Dhara Shah
Senior Editor
Loyola University Chicago School of Law, JD 2020
Data protection measures have been increasingly crossing news headlines ever since the General Data Protection Regulation (GDPR) came into effect in 2018. However, data protection measures did not begin with the GDPR. In the United States, where there is a sectoral system in place, there have been regulations in place for years that monitor children’s online privacy (COPPA), health information (HIPAA), spam (CAN-SPAM), and even video rental history (VPPA). Despite these systems being implemented years ago, large companies still fail to properly comply with the requirements set forth. Recently, a settlement between YouTube and the FTC brought to light the importance of compliance with COPPA.
What is COPPA?
The Children’s Online Privacy Protection Rule, or COPPA, requires that all online services directed towards collecting or maintaining children’s personal information must give clear notice on “what information it collects… how it uses such information… and its disclosure practices for such information.”
COPPA takes to defining various measures of this rule, including that a child is any individual under 13 years old, but does not specifically state how one must comply. Rather, COPPA provides that these online services must (1) provide notice and attain parental consent prior to collection of a child’s information; (2) have a clear and comprehensive privacy policy; and (3) keep information that is collected from a child both confidential and secure.

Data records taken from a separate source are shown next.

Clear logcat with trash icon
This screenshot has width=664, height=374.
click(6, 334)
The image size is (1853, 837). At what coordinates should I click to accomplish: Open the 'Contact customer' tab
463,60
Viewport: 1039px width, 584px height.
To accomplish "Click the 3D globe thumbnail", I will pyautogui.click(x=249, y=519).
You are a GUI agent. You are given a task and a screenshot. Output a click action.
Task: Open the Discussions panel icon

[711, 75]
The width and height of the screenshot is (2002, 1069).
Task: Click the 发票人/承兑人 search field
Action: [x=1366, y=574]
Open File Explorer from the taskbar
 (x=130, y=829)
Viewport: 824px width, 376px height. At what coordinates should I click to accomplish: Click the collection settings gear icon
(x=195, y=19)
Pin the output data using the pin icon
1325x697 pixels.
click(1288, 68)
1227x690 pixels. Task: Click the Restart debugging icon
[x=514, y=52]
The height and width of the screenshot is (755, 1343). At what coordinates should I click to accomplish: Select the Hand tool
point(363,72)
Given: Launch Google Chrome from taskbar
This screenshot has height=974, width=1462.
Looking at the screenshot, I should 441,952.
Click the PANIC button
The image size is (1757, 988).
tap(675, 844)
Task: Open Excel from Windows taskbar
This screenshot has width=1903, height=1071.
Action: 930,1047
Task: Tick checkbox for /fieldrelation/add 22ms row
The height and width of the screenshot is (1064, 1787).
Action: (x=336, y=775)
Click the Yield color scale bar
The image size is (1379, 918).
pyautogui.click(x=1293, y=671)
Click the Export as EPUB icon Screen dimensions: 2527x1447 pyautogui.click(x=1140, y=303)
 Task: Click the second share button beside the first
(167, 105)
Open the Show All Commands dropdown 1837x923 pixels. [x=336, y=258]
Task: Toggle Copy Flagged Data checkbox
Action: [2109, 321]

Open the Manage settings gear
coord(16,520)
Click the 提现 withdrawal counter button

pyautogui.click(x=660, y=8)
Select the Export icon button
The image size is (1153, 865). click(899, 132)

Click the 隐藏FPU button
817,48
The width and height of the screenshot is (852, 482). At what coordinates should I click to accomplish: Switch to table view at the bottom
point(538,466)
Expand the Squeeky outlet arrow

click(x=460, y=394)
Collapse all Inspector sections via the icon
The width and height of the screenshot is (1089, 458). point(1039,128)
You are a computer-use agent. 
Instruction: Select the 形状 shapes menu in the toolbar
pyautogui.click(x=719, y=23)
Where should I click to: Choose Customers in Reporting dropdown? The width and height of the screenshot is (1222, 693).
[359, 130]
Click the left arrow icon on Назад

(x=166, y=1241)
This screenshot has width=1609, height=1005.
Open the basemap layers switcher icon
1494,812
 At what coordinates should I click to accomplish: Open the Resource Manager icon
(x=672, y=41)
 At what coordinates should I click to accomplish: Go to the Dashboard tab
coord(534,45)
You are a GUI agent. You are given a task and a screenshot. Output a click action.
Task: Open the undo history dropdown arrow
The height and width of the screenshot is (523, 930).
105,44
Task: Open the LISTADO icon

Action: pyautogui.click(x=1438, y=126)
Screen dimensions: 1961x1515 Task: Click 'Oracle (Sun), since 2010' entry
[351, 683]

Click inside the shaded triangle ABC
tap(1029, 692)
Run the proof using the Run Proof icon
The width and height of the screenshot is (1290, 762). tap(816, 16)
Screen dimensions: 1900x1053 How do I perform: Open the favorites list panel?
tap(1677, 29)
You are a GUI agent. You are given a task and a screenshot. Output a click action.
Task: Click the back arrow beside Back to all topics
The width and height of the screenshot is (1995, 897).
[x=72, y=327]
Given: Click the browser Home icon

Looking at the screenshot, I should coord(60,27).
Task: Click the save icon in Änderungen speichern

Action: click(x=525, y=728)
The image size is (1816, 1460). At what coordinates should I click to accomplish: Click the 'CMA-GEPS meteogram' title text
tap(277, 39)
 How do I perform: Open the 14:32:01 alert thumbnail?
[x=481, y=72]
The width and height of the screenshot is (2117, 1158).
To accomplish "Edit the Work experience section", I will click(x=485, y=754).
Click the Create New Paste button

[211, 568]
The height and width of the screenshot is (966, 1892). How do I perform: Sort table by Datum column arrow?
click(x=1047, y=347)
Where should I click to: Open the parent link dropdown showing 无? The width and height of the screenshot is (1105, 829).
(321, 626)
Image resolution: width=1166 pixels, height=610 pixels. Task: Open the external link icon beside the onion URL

What did YouTube (not) do?
This brings us back to the recent settlement between the FTC and YouTube and its parent company, Google. Google and YouTube faced a $170 million settlement after the FTC brought action stating that YouTube was illegally collecting personal information from children without obtaining parental consent—serving to be the largest penalty in a COPPA case.
So what was YouTube’s mistake? YouTube continued to call itself a platform for the general-audience; however many of its individual channels, such as children shows or toy channels, were unmistakably child-directed. YouTube chose to operate as a general-audience platform through telling advertising agencies it did not have children under 13 on their platform, but at the same time would market itself as “today’s leader in reaching children age 6-11 against top TV channels.”
In addition to the fine, YouTube must now put into place measures that allow for individual channel owners to identify child-directed content to ensure compliance with COPPA. Additionally, YouTube was mandated to provide notice regarding their data collection practices as well as ensure that parental consent is attained prior to any personal information collection from a child.
From here to beyond
The learning lesson from this instance is that content creators cannot tread lightly when it comes to data collection, especially in regard to children’s personal information. It is crucial that if a platform is aware they are producing content that is child-directed, it is to comply with COPPA. The mistake that YouTube made, and the one that other platforms must be wary of, is that even if a company’ general content is geared towards those aged over 13, if they have a corner of their platform directed towards children, they must still comply with what COPPA sets forth.
To prevent being in the same shoes as YouTube and Google, companies should keep the following in mind. COPPA applies to “individually identifiable information” about a child that is collected online. This serves to be anything that could identify or serve to contact the child—such as their name or a phone number. At the very least, companies should place a privacy notice upon their site that highlights what personal information is being collected, by whom, how it is being used, if it is being disclosed to third-parties, whether the parent has the ability to agree to the use and collection of data, and state that a parent has the ability to ask for deletion or suspend further collection of the data.
COPPA is just one of many data protection measures put into place in the U.S., and with states enacting their own policies and international data protection measures in place, companies must ensure compliance with each in order to avoid both large penalties and putting children and adult’s personal information at risk.